So writes Eddie Prévost in the trenchant liner essay accompanying Under the Sun, a text that so effectively describes the current musical circumstance and its historical relations (and vice versa) that I would rather quote it than struggle to summarize so acute a vision, so well expressed. It might well be argued that urgency is the defining quality of much great jazz, holding together though pitched at the point of flying apart, whether it’s Charlie Parker, Ornette Coleman or John Coltrane (there’s also a corresponding calm that speaks to the dream world, a kind of expansive meditation, in Prévost’s case, the music of AMM for which he‘s best known).

Here, in concert at Iklectik in September 2021, he is solidly on the jazz side of his musical activity, behind a standard kit, kicking the music forward with (upright) bass drum bombs , in superb company conventionally arranged around a bass (Olie Brice’s), a chordal (or, rather, poly-vocal) instrument (N.O. Moore’s guitar) and a horn (Rachel Musson’s tenor saxophone). There are two pieces here, each an extended free dialogue, the opening “Stealing the Final Arrow” (23:37) and the expansive “Scaring the Sun-eaters Away (alluding to ancient Chinese sun myths)” (45:12).

Musson is a central presence, a forceful tenor player in a grand tradition who can focus attention with passages that might consist largely of shifting multiphonic blasts or cascading, hard-edged lines. Brice is sufficiently adept that he can give the appearance of securing a line in a field in which security is sometimes illusory. Moore has a quicksilver musical imagination, enlarging whatever musical space he finds himself in. Here his presence contributes mightily to these four-way conversations, further knitting together all the parts in the ensemble, particularly close in his role to the similarly polyphonic Prévost. Everyone in the quartet is clearly there, even when only one or two musicians are playing audibly.

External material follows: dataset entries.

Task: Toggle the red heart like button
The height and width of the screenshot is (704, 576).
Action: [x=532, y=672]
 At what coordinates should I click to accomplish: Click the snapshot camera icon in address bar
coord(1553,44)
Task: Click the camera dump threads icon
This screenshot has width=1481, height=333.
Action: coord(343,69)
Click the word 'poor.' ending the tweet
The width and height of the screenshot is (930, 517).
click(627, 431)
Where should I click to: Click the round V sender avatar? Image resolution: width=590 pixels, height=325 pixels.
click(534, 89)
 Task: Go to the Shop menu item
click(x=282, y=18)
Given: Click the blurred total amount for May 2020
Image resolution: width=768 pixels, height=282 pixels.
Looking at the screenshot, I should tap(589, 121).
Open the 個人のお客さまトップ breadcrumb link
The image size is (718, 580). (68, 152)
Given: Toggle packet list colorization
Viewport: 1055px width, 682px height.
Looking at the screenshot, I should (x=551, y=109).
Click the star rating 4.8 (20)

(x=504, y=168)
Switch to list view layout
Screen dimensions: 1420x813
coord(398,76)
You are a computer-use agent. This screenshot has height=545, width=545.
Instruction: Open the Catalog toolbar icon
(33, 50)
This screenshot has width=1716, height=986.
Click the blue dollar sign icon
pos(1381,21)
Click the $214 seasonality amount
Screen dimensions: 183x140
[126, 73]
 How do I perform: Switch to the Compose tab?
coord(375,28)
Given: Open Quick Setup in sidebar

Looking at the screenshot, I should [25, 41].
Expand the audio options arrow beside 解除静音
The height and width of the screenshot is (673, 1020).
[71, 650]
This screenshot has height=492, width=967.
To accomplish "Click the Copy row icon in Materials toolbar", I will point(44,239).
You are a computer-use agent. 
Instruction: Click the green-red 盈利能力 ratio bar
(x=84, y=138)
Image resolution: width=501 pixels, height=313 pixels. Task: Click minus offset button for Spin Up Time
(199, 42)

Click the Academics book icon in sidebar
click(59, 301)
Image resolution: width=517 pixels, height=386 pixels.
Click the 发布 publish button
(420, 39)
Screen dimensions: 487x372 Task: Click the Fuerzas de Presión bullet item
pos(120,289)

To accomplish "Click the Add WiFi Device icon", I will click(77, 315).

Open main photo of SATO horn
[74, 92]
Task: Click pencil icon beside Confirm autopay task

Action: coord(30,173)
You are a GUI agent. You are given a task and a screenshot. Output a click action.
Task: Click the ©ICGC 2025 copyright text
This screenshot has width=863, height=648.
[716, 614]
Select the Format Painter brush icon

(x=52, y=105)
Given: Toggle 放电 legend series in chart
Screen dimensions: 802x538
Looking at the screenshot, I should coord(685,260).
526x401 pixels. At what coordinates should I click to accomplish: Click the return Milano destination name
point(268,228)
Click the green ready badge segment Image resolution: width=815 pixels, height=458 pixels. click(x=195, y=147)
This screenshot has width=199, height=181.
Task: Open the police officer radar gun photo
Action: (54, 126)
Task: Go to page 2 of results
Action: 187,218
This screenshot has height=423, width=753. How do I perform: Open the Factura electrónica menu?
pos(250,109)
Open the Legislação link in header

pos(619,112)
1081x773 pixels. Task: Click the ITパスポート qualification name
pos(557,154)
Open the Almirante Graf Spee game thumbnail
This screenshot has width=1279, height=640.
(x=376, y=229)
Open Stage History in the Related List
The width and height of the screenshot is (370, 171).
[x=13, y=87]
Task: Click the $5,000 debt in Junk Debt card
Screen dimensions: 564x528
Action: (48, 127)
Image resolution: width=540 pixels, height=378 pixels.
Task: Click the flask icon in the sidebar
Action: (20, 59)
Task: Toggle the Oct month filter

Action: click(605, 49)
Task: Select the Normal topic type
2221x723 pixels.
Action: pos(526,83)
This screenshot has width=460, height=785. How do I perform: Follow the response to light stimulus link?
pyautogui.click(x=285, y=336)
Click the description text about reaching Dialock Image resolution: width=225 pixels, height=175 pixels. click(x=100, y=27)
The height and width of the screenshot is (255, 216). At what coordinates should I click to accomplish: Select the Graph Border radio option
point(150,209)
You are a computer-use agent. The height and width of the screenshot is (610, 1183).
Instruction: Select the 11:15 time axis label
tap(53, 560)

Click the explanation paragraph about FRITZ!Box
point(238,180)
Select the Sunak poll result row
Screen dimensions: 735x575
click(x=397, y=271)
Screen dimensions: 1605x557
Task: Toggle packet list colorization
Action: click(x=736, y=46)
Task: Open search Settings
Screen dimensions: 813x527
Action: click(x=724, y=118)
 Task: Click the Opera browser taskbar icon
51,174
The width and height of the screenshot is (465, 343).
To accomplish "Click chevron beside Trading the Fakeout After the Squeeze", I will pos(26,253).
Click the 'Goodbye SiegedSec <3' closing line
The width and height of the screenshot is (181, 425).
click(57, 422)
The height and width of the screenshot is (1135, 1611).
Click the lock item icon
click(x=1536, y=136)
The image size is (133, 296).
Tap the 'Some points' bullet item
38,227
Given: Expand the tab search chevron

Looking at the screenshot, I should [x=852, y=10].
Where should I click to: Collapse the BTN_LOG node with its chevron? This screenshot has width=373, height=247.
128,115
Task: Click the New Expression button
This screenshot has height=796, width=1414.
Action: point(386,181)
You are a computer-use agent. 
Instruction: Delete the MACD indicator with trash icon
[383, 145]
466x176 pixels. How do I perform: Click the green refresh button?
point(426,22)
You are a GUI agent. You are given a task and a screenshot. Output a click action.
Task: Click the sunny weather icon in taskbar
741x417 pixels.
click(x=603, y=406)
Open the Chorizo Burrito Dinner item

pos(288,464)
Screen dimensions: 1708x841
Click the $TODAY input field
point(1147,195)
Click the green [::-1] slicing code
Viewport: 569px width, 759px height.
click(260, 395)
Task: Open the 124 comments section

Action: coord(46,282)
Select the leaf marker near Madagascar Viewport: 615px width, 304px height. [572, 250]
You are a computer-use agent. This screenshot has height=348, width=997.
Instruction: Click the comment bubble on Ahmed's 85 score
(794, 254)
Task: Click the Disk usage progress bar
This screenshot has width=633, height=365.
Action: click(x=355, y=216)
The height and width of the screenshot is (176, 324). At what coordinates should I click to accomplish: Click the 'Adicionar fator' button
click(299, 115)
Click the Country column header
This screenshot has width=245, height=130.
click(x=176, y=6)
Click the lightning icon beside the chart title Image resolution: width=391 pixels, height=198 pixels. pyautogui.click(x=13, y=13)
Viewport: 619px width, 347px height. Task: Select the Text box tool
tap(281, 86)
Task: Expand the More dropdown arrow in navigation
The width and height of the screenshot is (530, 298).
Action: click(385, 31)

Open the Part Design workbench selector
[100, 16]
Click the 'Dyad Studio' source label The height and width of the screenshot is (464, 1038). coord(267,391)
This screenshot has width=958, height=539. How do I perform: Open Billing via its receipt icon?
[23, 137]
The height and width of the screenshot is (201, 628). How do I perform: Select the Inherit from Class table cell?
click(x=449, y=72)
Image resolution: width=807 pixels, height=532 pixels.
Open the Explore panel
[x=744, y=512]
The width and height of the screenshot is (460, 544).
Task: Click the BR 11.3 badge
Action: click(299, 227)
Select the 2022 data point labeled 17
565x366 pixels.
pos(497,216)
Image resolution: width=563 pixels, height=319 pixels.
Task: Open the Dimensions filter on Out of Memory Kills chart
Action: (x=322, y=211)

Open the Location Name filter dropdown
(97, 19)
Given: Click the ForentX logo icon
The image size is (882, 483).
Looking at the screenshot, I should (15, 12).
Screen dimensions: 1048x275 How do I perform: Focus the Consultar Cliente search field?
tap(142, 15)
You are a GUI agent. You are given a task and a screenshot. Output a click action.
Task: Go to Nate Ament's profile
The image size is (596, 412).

“Stealing the Final Arrow” begins with every voice, Musson’s big-toned tenor constructing continuity with a series of assertive blasts and micro phrases, with Brice contributing some of the spikiest pizzicato this listener has ever heard. Phases arise conversationally, with an underlying momentum—a lyrical duet of tenor and bass, a free jazz quartet passage of galvanizing intensity, a storm of drums, a rapid guitar solo that turns into a duet with bass…shifts and evolutions range from organic to startling, sually arise naturally, with full quartet passages possessing enough form – Musson’s melodic and motivic aspects often the source – to feel (just momentarily) composed before the fully collective distribution of invention arises.

“Scaring the Sun-Eaters Away” begins with extreme delicacy, Musson playing alone, sometimes touching on sounds that are sublimely close to silence. Moore enters on the cusp of inaudibility, his notes pitched somehow between string harmonics and glassy electronica as Musson exits; then Brice makes it a string duet before Prevost’s tumultuous entry, then the voices drop away to leave Moore weaving a complex line of his own, until Musson and Brice re-enter and Moore suddenly accelerates to a rapid electronic burble. That’s roughly the first nine minutes and the piece maintains interest for the next 36’.

There may still be musicians who approach the free jazz idiom from the right, gingerly loosening a stale-dated idiom. With Prévost and company, the approach is from the left (also from below, above, before and after). The questions asked might be formed as, “How do we grow our idiom, how do we assure the simultaneity of free association, complementarity and forward movement?” A speculative response? By individually alternating elements as quickly as possible; by suspending empathy, curious if it grows with inattention; by posing elements not noticed in the other three players’ lines; or by doing all of these things at once, inattentively arguing forward to the possibility of presence. The goal, its form unknown, might be just beyond the next passage.